Neue Patientenbroschüre zu Inkontinenz soll Hemmschwellen abbauen

Berlin/Düsseldorf – Unter dem Motto „Urologen brechen Tabus – Prominente helfen mit!“ geben die Deutsche Gesellschaft für Urologie (DGU) und der Berufsverband der Deutschen Urologen eine neue Patientenbroschüre heraus. Diese soll dazu beitragen, offen und ohne Tabus über die Volkskrankheit Inkontinenz zu sprechen.



Blasenschwäche ist eine der an weitesten verbreiteten Krankheiten in Deutschland – und eine der am stärksten tabuisierten. Über fünf Millionen Frauen und Männer aller Altersgruppen leiden an Harninkontinenz, die z.B. nach Geburten, Operationen oder bei Beckenbodenschwäche auftreten kann. „Von den fünf Millionen Betroffenen werden nur etwa 15 Prozent fachkundig betreut“, sagt DGU-Pressesprecherin Prof. Margit Fisch. DGU und Berufsverband wollen mit der neuen Broschüre Hemmschwellen abbauen und den Betroffenen Mut machen, einen Arzt aufzusuchen und offen mit der Erkrankung umzugehen. Denn „Blasenschwäche ist eine Schwäche, keine Schande“, wie die Bischöfin Maria Jepsen die Botschaft der Publikation auf den Punkt bringt.

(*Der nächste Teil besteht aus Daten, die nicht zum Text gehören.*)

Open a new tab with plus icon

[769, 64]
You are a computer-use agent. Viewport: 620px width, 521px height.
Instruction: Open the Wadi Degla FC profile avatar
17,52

Das Projekt findet prominente Unterstützung wie den Schauspielerinnen Hannelore Hoger und Nina Petri. Auch Christian Wulff und Ursula von der Leyen sind mit von der Partie.

Die Patientenbroschüre liegt in Wartezimmern von urologischen Praxen und Klinken aus. Sie kann kostenlos von Apotheken, Gesundheitsämtern und Beratungsstellen über die Pressestelle der DGU und des Berufsverbandes angefordert werden.